Eugene Fama is arguably the world’s most famous and influential finance professor. This is owing to his revolutionary efficient market hypothesis — that stock market prices at any time incorporate all available information, thanks to the cumulative and unending efforts of millions of investors constantly trying to outfox it. The paradox is that as a result of their efforts, the stock market is in practice almost impossible to beat.

EMH is the closest finance has to a “theory of everything”, and won Fama the Nobel Prize for Economics in 2013. His work laid the intellectual groundwork for what is now the multitrillion-dollar passive investing industry, and indeed among his disciples are the likes of AQR’s Cliff Asnessand Rex Sinquefield and David Booththe founders of $740bn investment group Dimensional Fund Advisors.

In this must-read Lunch with the FT interview, FT Alphaville editor Robin Wigglesworth talks to 85-year-old Fama about how the kernel of the efficient markets hypothesis became dogma in financial academia — and why it remains as controversial today as it did when he first proposed it half a century ago.

Fama — currently a professor of finance at the University of Chicago — has famously acerbic views on the investment industry, once quipping “I’d compare stock pickers to astrologers, but I don’t want to bad-mouth the astrologers”.

He is surprisingly phlegmatic when it comes to defending his life’s work, echoing the famous British statistician George Box’s observation that all models are wrong, but some are useful.

The efficient market hypothesis is just “a model”, Fama tells Robin:

“It’s got to be wrong to some extent.
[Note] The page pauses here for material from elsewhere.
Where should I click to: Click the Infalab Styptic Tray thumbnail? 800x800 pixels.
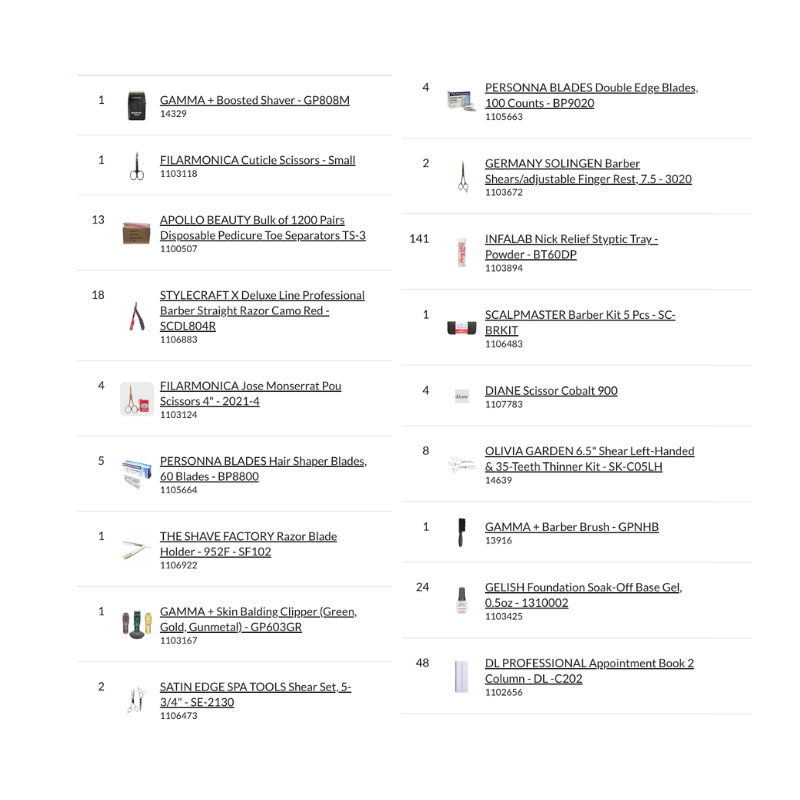pos(461,253)
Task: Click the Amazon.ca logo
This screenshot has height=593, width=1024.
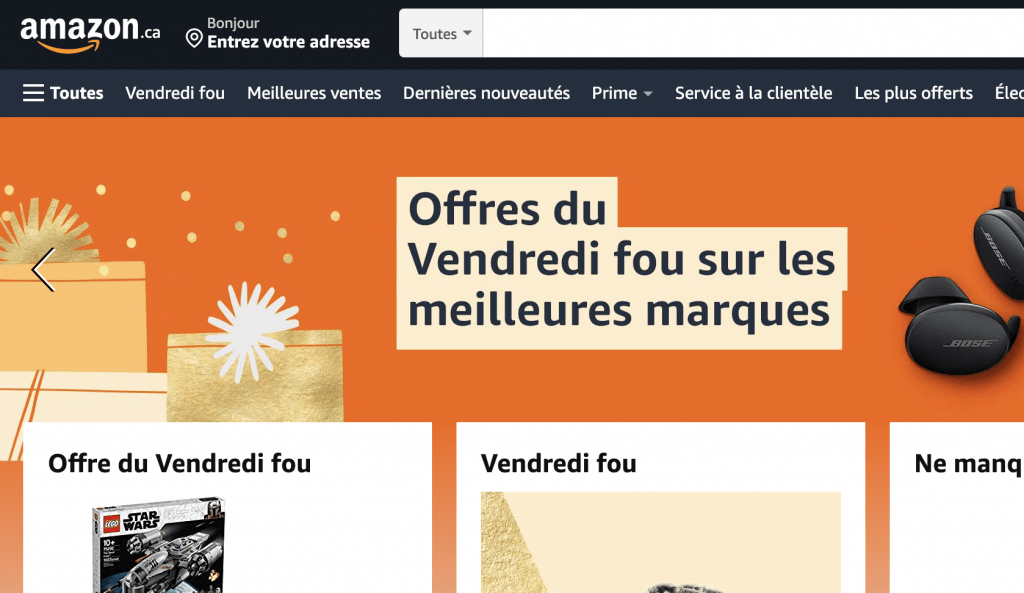Action: (x=90, y=33)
The question is whether it is efficient for your purpose. And for almost every investor I know, the answer to that is yes. They’re not going to be able to beat the market so they might as well behave as if the prices are right.”
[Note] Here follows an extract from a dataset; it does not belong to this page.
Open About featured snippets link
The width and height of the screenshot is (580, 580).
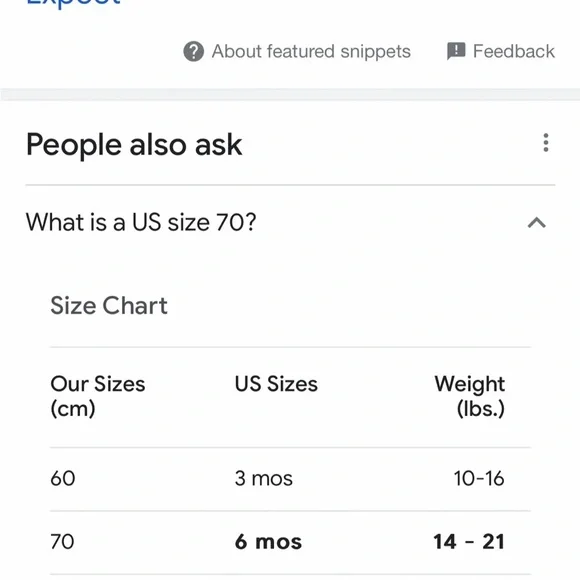point(311,51)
Secret superyacht trips and fake documents: how H2O tried to cover up a scandal

In the summer of 2019, H2O Asset Management faced a dilemma.

The UK’s Financial Conduct Authority had just asked the firm to hand over documents relating to a series of controversial investments it had made that were linked to Lars Windhorsta racy financier with a criminal past.

The regulator’s demand capped a torrid month for the asset manager, write my colleagues Robert Smith and Cynthia O’Murchu. An investigation by the Financial Times had recently revealed that it had poured substantial amounts of investor money into these illiquid securities, which led nervous clients to withdraw €8bn from the €34bn of funds it managed.

The request for evidence of the research and valuation work H2O had carried out posed a major problem: the firm had often performed little or no due diligence before buying the bonds and stocks, the FCA later found, while a valuation committee that was supposed to scrutinise the investments had not met for months.

Rather than owning up to these lax checks and balances, however, certain H2O employees falsified documents and even fabricated minutes of meetings that had never taken place, according to findings the British regulator published last month after a five-year investigation.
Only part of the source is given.